━━━━━ Materials provided ━━━━━
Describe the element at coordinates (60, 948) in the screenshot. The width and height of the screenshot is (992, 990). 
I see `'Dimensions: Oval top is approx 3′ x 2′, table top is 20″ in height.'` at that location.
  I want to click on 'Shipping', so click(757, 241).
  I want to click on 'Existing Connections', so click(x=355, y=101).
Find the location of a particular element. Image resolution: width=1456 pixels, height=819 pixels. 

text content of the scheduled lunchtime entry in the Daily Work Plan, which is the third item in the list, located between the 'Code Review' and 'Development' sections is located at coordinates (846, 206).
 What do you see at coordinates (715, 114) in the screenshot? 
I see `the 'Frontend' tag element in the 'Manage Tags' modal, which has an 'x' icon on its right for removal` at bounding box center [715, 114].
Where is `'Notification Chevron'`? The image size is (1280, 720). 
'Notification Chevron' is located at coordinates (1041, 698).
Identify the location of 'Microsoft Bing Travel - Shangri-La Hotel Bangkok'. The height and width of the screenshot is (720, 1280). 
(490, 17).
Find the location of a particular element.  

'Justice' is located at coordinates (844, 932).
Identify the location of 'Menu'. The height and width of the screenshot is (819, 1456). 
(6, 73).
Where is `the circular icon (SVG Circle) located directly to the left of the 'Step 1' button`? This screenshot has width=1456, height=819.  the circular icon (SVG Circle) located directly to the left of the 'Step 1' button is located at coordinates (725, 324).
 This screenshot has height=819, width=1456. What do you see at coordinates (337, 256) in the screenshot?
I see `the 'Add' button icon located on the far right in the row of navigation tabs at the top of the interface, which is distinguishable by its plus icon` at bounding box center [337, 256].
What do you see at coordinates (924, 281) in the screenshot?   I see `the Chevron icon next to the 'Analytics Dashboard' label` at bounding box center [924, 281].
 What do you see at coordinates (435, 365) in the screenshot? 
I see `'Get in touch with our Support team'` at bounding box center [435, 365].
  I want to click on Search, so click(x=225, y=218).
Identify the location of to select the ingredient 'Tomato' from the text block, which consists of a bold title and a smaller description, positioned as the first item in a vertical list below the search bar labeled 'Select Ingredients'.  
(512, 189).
━━━━━
- [What you should do]: Please copy the listing word for word, starting at the line that contains "Identify the location of 'Menu'." and stopping after the line that contains "center [337, 256].".

- [Answer to this problem]:
Identify the location of 'Menu'. The height and width of the screenshot is (819, 1456). 
(6, 73).
Where is `the circular icon (SVG Circle) located directly to the left of the 'Step 1' button`? This screenshot has width=1456, height=819.  the circular icon (SVG Circle) located directly to the left of the 'Step 1' button is located at coordinates (725, 324).
 This screenshot has height=819, width=1456. What do you see at coordinates (337, 256) in the screenshot?
I see `the 'Add' button icon located on the far right in the row of navigation tabs at the top of the interface, which is distinguishable by its plus icon` at bounding box center [337, 256].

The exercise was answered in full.